> Task objective:
For the data below, say how many lines contain "screenshot". Only the number should be given.

> Given information:

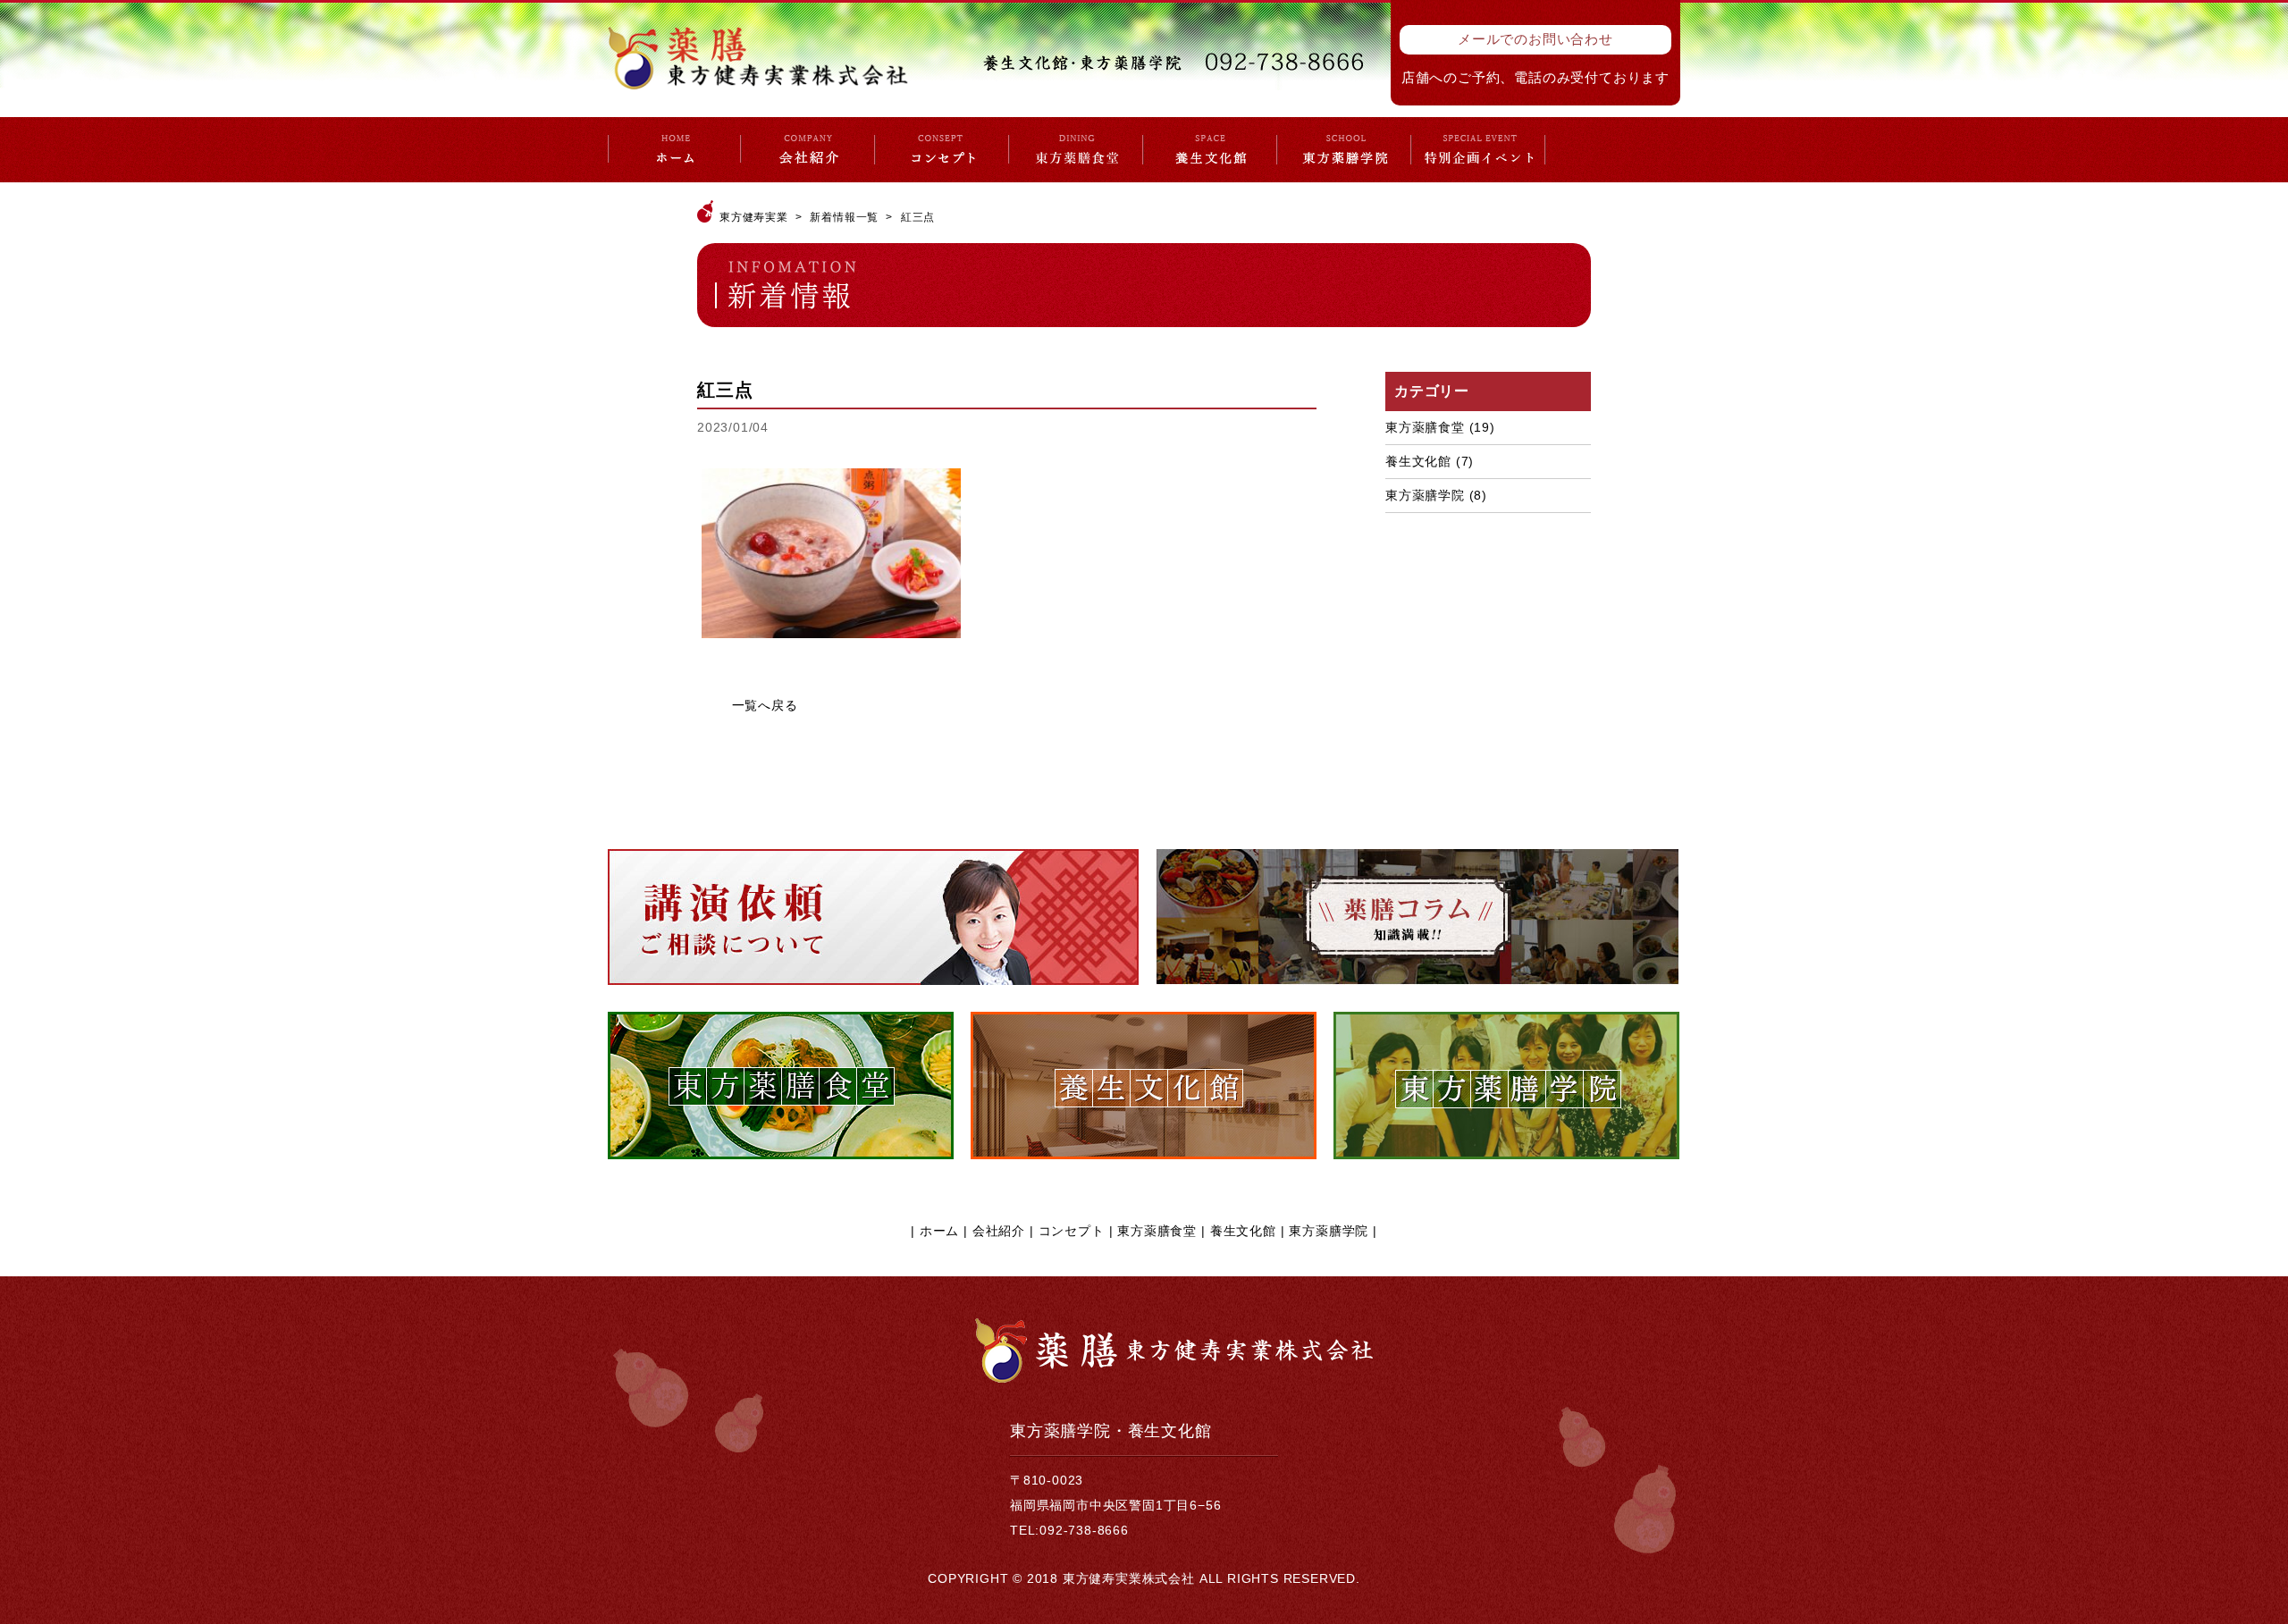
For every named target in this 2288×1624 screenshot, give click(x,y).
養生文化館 (1418, 461)
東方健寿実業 (753, 217)
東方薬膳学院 (1425, 495)
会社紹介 (998, 1231)
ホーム (939, 1231)
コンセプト (1072, 1231)
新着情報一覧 (844, 217)
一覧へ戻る (765, 705)
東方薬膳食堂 (1425, 427)
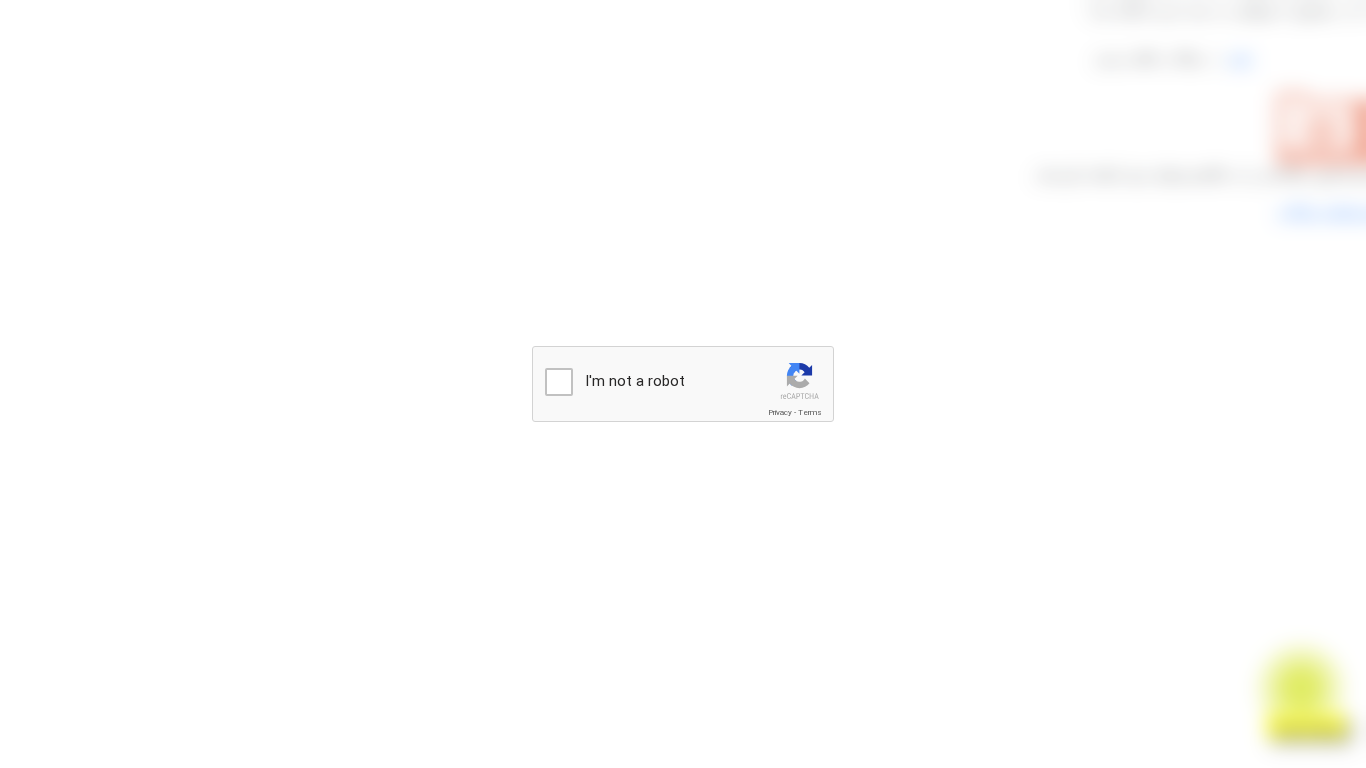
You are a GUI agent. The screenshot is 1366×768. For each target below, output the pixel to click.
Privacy (780, 412)
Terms (810, 412)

> Exercise answer:
2